> _WHAT THE TASK REQUIRES_
If a line of the data below holds the string "will", copy it.

[Source records]
>>>>

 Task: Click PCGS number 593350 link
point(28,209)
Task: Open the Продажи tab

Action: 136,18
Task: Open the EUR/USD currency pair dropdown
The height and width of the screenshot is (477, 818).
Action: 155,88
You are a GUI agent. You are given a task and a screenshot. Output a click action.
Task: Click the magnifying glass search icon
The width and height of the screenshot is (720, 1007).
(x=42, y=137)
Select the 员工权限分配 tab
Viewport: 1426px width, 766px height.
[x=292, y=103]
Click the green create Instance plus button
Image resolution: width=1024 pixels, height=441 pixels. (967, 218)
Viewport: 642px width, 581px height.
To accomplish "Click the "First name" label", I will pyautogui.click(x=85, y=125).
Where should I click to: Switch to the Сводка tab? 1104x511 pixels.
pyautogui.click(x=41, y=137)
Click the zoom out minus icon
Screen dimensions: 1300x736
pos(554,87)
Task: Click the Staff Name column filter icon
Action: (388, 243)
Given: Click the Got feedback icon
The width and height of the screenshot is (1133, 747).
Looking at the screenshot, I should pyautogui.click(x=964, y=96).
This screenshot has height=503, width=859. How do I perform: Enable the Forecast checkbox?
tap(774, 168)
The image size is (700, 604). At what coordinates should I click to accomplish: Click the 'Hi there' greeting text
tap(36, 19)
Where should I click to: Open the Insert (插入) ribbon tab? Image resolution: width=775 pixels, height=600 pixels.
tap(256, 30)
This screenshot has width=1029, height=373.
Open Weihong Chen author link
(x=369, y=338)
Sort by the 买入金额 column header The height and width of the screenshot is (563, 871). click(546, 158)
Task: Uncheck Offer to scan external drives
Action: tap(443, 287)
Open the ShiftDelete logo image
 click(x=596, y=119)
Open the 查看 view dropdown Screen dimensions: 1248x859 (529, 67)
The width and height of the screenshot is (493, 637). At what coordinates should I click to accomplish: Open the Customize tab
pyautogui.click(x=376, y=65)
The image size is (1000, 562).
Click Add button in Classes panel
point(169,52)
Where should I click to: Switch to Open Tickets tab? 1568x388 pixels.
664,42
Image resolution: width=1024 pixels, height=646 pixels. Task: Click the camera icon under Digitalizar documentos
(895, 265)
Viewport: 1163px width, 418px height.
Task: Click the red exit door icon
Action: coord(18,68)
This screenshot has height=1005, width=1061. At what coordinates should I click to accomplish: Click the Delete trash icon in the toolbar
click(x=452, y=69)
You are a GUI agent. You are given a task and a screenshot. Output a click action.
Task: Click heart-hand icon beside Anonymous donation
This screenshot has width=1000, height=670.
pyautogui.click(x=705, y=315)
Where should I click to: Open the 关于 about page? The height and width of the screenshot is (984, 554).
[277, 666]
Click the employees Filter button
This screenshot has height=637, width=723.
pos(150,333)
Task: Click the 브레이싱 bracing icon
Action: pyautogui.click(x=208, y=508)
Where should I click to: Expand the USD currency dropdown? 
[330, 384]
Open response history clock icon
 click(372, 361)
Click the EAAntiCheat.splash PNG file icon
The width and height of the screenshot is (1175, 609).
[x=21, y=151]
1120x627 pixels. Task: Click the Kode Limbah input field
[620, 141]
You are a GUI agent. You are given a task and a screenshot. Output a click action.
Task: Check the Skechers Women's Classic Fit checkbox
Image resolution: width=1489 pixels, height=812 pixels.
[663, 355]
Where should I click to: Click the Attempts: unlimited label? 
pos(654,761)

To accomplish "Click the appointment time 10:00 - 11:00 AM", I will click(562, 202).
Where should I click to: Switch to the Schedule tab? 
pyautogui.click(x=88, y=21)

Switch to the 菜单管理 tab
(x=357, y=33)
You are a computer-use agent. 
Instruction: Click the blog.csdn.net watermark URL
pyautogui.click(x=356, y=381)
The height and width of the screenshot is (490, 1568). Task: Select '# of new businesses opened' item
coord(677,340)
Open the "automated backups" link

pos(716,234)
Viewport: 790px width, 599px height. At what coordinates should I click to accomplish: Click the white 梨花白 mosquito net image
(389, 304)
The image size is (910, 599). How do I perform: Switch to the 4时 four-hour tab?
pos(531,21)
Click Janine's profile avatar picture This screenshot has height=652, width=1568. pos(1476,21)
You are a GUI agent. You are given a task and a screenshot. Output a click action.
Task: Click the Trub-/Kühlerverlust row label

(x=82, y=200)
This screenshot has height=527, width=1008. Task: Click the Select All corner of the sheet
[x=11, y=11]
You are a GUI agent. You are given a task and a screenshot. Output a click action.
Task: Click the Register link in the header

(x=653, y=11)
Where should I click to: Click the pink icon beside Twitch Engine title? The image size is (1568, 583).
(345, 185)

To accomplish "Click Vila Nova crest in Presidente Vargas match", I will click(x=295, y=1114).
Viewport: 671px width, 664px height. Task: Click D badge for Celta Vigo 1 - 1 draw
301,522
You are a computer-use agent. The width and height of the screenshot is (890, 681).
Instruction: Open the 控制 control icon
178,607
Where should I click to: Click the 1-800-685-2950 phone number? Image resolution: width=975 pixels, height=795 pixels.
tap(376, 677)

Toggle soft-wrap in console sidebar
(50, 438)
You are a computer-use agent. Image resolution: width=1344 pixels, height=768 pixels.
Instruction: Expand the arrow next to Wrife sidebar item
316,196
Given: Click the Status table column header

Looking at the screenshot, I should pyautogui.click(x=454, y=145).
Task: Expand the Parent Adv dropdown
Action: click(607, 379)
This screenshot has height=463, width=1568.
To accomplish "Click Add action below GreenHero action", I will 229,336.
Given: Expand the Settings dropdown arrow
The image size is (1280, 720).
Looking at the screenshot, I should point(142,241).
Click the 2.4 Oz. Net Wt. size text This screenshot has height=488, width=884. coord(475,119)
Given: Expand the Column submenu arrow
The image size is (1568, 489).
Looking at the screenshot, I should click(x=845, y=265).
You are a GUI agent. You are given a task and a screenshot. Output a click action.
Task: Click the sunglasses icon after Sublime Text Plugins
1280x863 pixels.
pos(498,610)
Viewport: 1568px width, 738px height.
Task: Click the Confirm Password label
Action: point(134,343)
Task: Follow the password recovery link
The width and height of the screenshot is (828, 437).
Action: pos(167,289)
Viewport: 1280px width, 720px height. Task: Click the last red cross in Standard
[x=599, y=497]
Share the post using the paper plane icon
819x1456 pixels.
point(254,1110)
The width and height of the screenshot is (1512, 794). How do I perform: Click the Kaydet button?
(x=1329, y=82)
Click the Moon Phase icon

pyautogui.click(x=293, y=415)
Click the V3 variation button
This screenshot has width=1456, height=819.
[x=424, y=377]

<<<<

> _EXERCISE RESPONSE_
To accomplish "Click the "First name" label", I will pyautogui.click(x=85, y=125).
To accomplish "Click the appointment time 10:00 - 11:00 AM", I will click(562, 202).
To accomplish "Click Vila Nova crest in Presidente Vargas match", I will click(x=295, y=1114).
To accomplish "Click Add action below GreenHero action", I will 229,336.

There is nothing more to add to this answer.